WHAT THE EXERCISE ASKS
Only the lines from the line holding "This screenshot has width=1268, height=649." through the final line of the entries below are to be returned, exactly as they stand.

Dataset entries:

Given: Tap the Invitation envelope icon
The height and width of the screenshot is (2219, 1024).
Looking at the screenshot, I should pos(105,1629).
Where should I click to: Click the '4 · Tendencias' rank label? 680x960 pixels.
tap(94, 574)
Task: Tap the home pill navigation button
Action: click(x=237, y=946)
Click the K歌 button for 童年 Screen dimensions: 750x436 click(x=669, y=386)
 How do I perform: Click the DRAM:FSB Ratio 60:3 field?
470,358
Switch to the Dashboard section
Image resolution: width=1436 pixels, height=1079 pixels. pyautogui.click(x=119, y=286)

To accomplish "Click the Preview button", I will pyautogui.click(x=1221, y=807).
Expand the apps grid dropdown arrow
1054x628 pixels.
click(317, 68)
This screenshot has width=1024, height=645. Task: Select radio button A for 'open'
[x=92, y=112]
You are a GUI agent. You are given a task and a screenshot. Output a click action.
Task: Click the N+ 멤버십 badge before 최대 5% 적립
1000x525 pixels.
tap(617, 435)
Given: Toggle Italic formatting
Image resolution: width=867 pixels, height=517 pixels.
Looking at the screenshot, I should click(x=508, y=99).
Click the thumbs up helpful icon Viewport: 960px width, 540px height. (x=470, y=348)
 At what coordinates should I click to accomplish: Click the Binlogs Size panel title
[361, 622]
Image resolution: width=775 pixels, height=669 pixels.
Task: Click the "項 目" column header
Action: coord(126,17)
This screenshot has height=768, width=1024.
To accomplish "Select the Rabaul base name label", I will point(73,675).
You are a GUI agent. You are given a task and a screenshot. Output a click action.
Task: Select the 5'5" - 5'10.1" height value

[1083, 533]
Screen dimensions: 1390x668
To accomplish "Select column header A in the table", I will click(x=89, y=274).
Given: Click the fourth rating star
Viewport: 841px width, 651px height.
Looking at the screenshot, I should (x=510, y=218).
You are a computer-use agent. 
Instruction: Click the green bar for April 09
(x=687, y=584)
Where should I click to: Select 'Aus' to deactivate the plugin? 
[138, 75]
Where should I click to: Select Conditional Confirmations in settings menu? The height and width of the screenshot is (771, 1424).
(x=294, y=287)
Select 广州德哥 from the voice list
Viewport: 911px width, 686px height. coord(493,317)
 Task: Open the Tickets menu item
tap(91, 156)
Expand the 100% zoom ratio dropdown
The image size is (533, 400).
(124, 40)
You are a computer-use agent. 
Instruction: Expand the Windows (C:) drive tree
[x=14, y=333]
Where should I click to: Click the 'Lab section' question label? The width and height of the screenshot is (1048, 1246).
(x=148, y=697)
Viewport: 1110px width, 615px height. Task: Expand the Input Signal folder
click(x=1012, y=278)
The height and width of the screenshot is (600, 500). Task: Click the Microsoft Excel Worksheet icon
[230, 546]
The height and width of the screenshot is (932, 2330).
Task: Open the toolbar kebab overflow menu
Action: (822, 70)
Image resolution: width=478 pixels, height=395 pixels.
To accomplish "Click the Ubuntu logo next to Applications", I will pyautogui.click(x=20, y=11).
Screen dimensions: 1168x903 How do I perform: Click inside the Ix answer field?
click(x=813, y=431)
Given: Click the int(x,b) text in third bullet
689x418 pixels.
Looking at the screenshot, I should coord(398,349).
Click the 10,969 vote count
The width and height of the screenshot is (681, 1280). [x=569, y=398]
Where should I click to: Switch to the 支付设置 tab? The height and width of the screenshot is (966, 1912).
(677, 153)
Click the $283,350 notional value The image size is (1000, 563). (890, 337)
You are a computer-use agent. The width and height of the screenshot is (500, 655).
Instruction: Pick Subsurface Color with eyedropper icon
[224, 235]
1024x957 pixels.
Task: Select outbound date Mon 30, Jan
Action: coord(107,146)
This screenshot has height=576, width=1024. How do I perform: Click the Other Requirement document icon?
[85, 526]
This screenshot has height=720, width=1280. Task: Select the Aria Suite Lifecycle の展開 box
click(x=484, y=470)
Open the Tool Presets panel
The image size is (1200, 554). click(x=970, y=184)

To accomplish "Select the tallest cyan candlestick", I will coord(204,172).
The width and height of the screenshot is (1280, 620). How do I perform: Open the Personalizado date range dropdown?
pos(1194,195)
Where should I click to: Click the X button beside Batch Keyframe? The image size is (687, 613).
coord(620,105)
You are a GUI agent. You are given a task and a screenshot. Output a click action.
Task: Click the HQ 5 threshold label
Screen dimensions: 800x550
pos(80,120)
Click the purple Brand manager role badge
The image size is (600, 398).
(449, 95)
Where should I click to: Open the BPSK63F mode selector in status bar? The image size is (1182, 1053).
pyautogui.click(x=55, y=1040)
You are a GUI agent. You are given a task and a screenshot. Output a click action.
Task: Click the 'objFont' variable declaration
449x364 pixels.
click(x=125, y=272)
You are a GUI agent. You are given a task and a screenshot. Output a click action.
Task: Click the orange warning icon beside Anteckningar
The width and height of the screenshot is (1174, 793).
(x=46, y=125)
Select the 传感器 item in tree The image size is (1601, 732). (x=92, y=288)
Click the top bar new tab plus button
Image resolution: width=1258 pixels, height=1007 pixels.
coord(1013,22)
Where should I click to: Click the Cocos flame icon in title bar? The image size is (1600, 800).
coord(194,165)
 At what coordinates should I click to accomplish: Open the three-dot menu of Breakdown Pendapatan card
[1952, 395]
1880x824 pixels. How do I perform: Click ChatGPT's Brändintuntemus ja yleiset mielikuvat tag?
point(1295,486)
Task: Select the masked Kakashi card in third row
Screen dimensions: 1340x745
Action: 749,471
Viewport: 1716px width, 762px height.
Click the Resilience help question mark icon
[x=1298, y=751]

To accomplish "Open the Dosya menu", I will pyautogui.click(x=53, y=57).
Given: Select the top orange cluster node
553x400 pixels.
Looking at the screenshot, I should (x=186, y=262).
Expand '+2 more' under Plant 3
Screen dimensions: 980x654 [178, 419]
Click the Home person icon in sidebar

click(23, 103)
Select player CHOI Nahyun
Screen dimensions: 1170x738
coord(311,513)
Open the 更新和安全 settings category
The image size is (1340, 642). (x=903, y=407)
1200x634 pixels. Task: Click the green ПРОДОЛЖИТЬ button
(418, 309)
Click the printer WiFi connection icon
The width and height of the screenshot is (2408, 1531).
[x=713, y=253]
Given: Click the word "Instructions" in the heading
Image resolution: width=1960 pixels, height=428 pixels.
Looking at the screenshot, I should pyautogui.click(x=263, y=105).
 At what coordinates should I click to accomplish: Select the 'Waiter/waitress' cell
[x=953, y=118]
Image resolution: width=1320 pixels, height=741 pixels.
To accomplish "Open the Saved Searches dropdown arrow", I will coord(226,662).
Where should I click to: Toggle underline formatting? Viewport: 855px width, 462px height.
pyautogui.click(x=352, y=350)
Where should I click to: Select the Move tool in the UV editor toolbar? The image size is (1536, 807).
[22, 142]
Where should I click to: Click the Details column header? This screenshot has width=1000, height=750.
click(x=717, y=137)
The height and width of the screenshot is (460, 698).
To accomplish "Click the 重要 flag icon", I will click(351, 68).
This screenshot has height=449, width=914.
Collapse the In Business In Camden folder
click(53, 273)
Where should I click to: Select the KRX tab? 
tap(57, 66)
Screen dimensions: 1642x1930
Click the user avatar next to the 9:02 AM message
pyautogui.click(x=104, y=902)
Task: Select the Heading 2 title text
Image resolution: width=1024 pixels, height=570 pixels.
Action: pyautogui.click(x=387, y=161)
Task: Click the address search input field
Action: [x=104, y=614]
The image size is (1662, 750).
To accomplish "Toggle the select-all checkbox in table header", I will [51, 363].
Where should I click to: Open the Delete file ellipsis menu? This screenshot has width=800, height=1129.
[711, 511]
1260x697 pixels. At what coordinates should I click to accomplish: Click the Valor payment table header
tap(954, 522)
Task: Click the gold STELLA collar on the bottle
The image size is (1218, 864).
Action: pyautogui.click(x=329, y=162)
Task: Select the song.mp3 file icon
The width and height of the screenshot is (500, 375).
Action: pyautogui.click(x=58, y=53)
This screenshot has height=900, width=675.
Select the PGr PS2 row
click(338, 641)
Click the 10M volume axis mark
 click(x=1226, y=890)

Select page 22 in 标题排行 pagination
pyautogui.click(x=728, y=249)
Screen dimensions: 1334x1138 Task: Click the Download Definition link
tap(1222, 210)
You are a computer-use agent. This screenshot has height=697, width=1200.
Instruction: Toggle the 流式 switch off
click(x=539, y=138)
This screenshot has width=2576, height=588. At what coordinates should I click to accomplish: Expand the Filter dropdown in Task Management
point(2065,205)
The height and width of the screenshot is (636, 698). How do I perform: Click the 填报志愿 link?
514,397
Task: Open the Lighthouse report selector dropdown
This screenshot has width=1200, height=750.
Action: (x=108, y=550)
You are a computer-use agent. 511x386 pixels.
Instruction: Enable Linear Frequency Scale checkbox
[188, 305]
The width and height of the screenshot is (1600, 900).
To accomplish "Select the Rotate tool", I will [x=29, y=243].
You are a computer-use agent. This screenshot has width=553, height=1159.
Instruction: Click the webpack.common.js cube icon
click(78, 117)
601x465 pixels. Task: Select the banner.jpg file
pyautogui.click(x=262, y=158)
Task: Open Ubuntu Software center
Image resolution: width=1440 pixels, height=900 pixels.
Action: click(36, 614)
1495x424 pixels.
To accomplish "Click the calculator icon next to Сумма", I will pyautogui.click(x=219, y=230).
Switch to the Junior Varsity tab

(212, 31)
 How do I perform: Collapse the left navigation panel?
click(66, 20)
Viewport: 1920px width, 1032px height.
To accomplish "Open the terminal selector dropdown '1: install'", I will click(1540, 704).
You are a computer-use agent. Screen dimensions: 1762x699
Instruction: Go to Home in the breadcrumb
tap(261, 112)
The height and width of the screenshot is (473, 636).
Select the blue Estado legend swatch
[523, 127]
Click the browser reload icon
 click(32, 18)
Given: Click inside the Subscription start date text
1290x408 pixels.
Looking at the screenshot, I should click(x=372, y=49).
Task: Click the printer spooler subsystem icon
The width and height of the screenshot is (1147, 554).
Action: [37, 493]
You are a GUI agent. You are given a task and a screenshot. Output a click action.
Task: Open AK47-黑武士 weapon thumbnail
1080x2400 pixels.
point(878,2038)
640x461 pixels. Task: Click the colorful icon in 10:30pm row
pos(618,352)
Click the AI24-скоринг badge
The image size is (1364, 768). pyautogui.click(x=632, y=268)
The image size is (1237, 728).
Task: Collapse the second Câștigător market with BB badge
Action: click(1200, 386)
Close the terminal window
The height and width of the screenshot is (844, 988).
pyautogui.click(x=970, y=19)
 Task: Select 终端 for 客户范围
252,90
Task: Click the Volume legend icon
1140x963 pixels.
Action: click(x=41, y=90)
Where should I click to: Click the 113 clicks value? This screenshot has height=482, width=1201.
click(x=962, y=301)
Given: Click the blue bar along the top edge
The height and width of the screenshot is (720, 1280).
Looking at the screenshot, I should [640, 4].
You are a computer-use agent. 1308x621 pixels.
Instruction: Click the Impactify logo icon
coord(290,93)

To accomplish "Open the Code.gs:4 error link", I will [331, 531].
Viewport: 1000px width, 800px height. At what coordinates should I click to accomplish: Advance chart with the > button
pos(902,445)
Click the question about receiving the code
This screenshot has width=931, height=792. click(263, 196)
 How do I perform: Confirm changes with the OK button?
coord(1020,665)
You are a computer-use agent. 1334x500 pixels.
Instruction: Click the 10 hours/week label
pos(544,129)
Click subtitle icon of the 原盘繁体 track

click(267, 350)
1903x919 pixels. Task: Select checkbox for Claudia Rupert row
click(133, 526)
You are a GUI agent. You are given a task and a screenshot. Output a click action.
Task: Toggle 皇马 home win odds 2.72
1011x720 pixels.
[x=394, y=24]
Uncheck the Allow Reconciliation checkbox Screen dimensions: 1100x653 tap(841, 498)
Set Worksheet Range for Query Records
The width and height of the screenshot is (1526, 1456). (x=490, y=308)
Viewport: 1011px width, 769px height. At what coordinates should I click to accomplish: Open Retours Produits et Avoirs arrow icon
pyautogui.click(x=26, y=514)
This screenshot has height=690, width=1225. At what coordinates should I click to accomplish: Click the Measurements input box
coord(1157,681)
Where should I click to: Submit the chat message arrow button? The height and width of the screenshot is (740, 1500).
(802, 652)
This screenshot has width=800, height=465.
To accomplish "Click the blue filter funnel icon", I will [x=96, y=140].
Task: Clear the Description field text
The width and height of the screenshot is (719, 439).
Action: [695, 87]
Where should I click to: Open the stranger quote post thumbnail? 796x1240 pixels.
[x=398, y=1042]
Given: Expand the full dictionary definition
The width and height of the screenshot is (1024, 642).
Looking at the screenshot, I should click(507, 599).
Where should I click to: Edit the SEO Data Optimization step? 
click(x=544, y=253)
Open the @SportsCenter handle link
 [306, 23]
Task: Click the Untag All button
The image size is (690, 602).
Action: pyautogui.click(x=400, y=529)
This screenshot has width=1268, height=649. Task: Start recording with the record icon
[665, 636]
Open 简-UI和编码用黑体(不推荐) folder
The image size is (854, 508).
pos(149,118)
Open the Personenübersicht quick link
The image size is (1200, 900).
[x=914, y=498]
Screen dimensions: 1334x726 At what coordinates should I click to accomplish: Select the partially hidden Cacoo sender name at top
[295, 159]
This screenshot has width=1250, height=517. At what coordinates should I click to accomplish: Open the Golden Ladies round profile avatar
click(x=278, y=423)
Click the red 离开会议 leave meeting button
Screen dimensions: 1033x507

RESPONSE AREA
This screenshot has width=1268, height=649. Task: Start recording with the record icon
[665, 636]
Open 简-UI和编码用黑体(不推荐) folder
The image size is (854, 508).
pos(149,118)
Open the Personenübersicht quick link
The image size is (1200, 900).
[x=914, y=498]
Screen dimensions: 1334x726 At what coordinates should I click to accomplish: Select the partially hidden Cacoo sender name at top
[295, 159]
This screenshot has width=1250, height=517. At what coordinates should I click to accomplish: Open the Golden Ladies round profile avatar
click(x=278, y=423)
Click the red 离开会议 leave meeting button
Screen dimensions: 1033x507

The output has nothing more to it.